== TO DO ==
Copy word for word the line containing "Home (34, 2522)" together with all lines following it to the end of the listing below, without the pictures.

Content starts

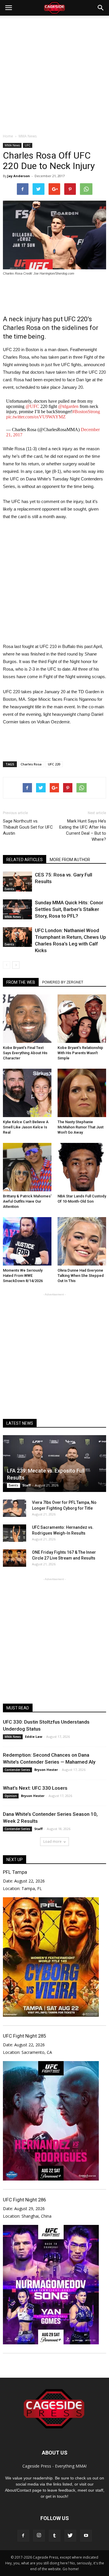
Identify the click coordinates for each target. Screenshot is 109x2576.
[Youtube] (86, 2535)
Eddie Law (33, 1736)
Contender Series (17, 1770)
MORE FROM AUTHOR (70, 859)
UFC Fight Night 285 (24, 2036)
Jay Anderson (18, 176)
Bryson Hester (46, 1769)
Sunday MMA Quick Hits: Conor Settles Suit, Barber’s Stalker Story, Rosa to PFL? (69, 909)
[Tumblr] (54, 2535)
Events (9, 889)
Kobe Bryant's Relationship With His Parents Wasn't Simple (80, 1052)
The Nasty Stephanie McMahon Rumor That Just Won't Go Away (80, 1127)
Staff (26, 1485)
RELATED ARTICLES (24, 859)
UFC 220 (54, 764)
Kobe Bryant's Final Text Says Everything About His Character (25, 1052)
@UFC (32, 406)
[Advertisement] (54, 73)
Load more (52, 1841)
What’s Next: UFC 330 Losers (35, 1788)
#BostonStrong (86, 411)
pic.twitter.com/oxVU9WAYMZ (36, 416)
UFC (28, 145)
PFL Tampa (15, 1872)
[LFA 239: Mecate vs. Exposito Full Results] (54, 1463)
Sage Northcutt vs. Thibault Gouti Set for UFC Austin (28, 827)
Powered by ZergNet (62, 982)
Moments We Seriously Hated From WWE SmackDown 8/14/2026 (23, 1275)
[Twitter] (70, 2535)
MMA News (12, 145)
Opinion (11, 1796)
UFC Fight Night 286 (24, 2200)
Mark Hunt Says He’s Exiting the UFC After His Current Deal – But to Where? (82, 830)
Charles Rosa (31, 764)
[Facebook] (23, 2535)
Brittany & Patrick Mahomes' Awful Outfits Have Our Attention (27, 1201)
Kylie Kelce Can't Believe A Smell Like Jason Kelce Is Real (26, 1127)
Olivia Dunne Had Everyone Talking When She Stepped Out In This (81, 1275)
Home (8, 136)
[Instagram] (39, 2535)
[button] (101, 8)
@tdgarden (68, 406)
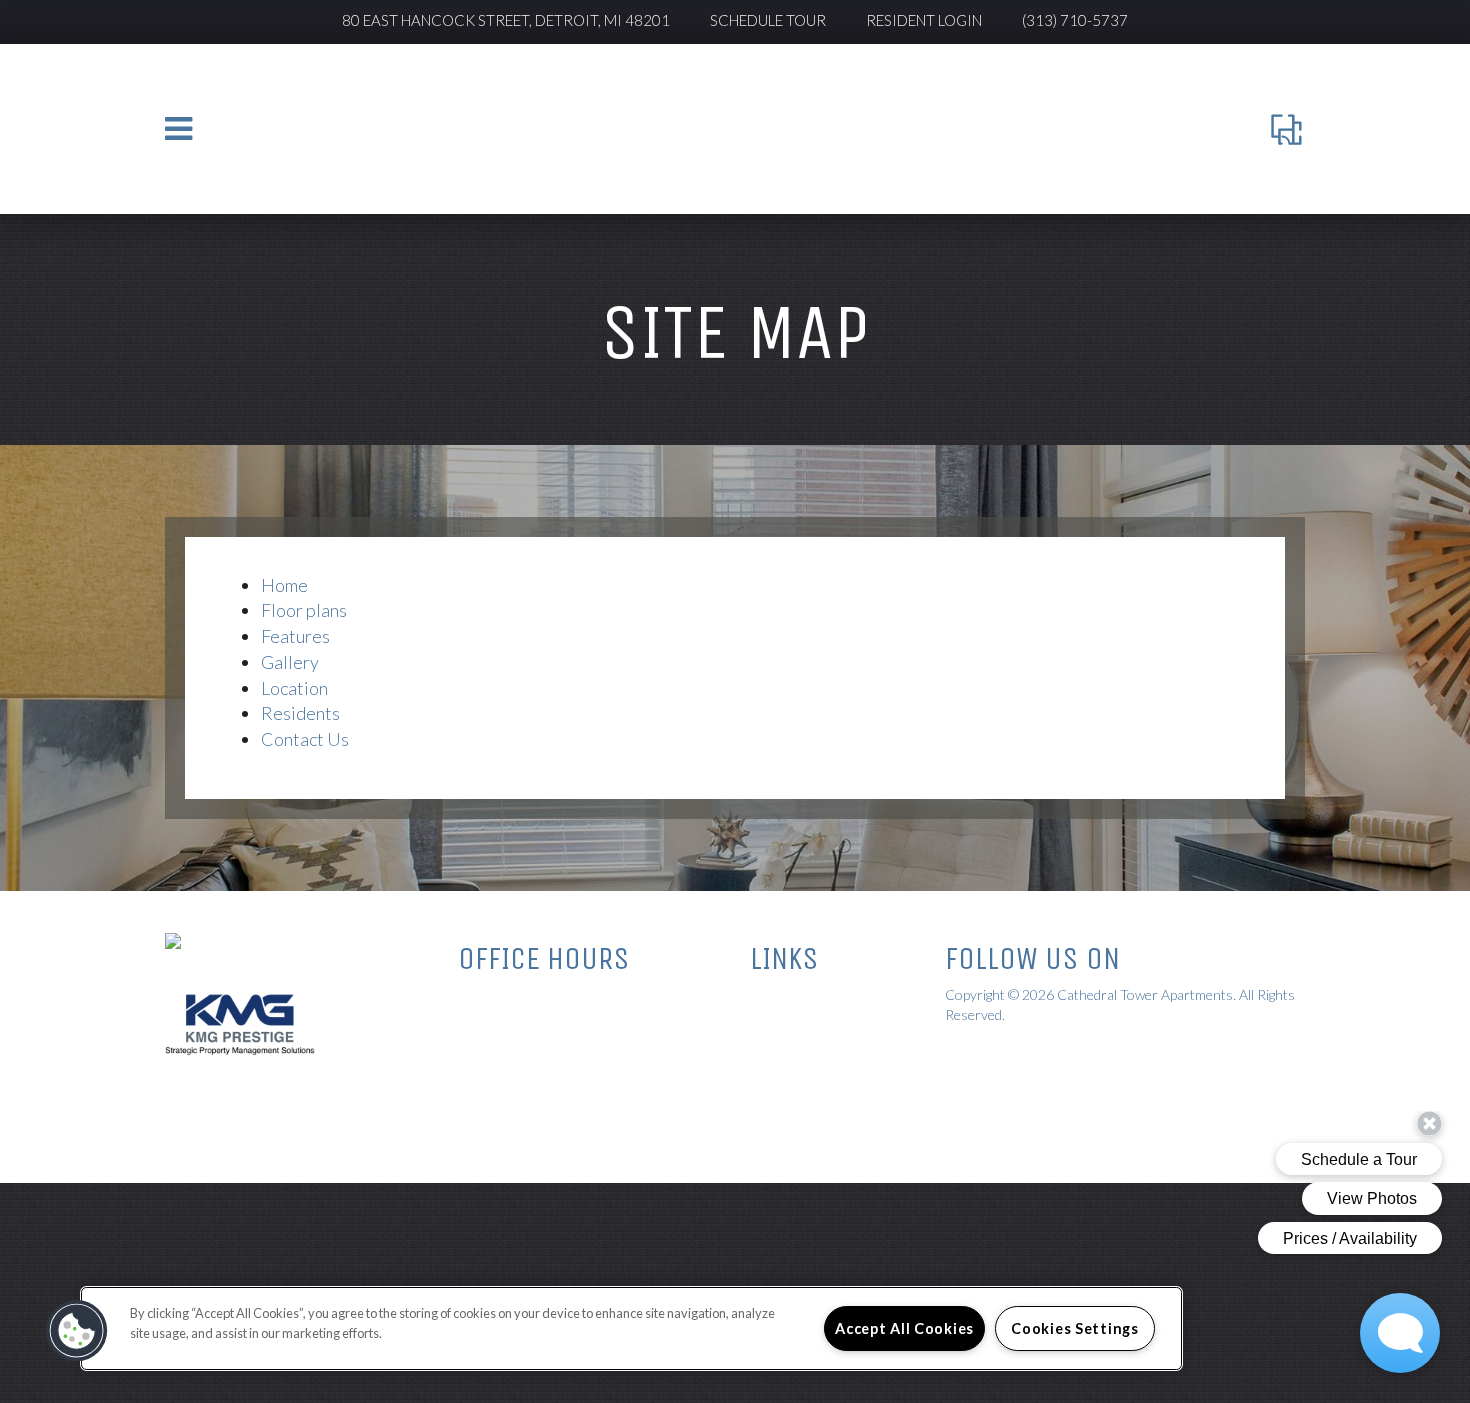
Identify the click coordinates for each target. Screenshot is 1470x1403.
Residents (300, 713)
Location (294, 688)
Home (284, 585)
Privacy (772, 1020)
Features (295, 636)
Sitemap (773, 996)
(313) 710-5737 (1075, 20)
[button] (77, 1331)
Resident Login (924, 20)
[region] (631, 1328)
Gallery (290, 662)
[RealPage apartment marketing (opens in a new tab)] (1015, 1055)
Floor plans (304, 610)
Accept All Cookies (904, 1328)
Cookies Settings (1075, 1328)
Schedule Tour (768, 20)
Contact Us (305, 739)
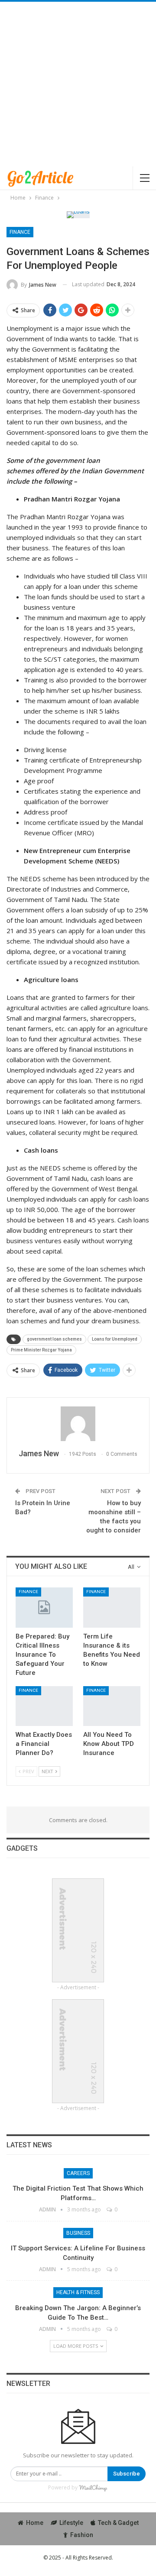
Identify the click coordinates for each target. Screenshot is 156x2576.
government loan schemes (54, 1339)
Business (78, 2233)
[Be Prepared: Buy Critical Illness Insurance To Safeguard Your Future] (44, 1607)
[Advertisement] (78, 84)
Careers (78, 2173)
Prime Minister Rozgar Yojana (41, 1350)
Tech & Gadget (118, 2522)
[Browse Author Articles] (78, 1423)
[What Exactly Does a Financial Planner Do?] (44, 1706)
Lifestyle (71, 2522)
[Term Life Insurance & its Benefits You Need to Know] (111, 1607)
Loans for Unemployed (114, 1339)
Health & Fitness (78, 2292)
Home (34, 2522)
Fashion (81, 2534)
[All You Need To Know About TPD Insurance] (111, 1706)
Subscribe (126, 2473)
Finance (20, 232)
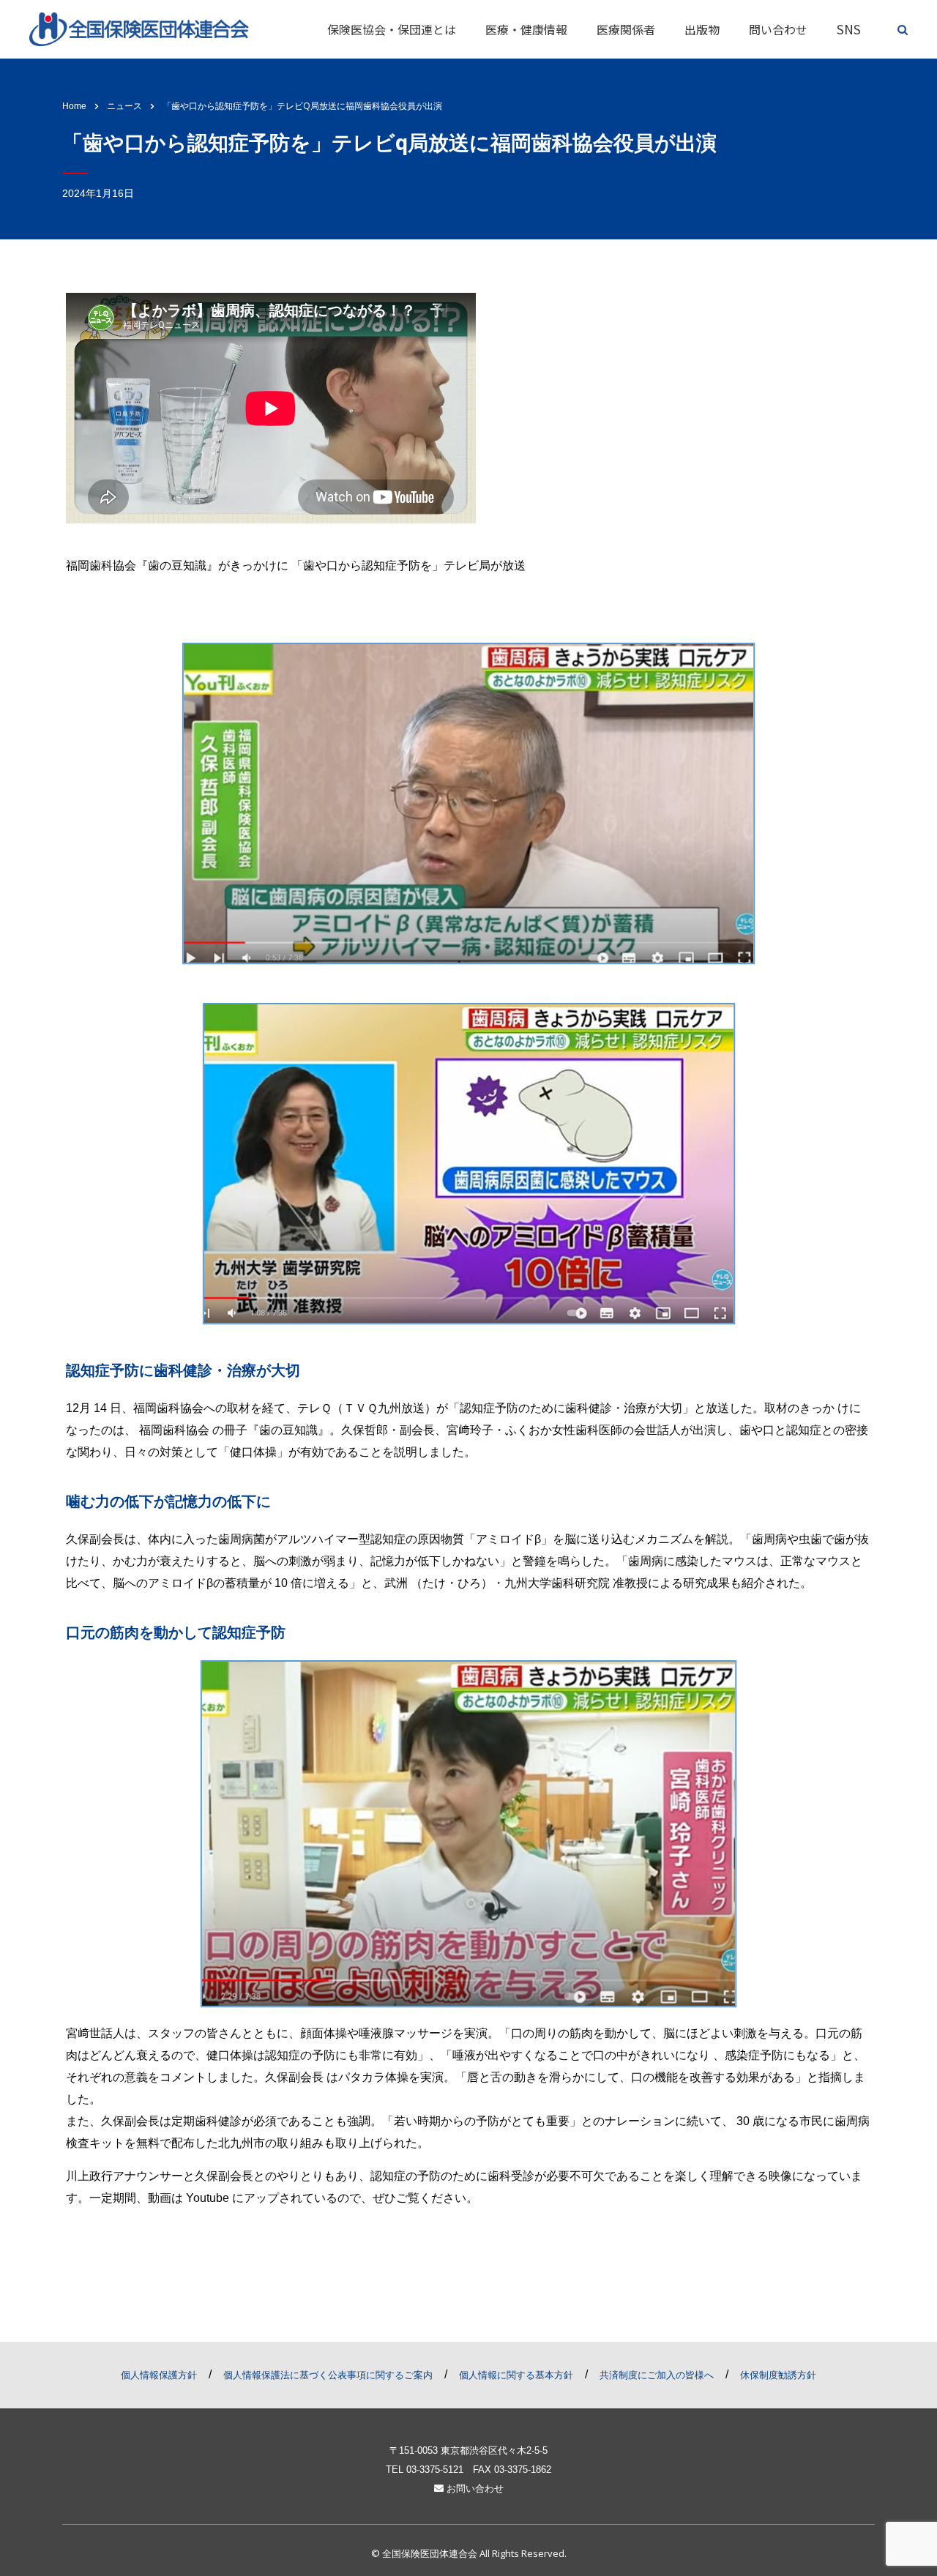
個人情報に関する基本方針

Content ends

== SOLUTION FOR THIS EXERCISE ==
Home (34, 2522)
Fashion (81, 2534)
[All You Need To Know About TPD Insurance] (111, 1706)
Subscribe (126, 2473)
Finance (20, 232)
個人情報に関する基本方針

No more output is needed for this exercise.